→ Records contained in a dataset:
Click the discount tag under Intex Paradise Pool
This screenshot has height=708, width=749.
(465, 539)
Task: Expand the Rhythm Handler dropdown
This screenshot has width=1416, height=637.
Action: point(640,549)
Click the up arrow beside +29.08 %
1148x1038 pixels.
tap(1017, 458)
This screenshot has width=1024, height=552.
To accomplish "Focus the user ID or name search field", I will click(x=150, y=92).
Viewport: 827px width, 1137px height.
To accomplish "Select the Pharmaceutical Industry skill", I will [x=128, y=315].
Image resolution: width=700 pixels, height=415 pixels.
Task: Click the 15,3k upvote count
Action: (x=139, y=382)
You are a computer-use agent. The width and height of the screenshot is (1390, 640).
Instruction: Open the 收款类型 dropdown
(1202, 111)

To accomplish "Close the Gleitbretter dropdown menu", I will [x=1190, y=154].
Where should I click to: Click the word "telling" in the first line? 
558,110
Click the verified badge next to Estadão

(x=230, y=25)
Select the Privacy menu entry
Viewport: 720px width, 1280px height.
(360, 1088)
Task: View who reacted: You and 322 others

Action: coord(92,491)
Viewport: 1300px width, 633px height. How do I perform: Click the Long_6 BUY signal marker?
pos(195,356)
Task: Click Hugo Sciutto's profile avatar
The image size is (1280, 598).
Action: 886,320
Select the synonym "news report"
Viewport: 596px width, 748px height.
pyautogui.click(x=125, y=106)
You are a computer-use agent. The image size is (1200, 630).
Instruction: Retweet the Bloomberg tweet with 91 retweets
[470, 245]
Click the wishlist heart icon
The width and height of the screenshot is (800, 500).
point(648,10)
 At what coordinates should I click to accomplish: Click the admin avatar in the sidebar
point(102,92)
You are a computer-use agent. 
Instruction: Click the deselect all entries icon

→ EXERCISE: In the entries above, identify every line with the word "menu". Copy those lines.

→ TASK OUTPUT:
To accomplish "Close the Gleitbretter dropdown menu", I will [x=1190, y=154].
Select the Privacy menu entry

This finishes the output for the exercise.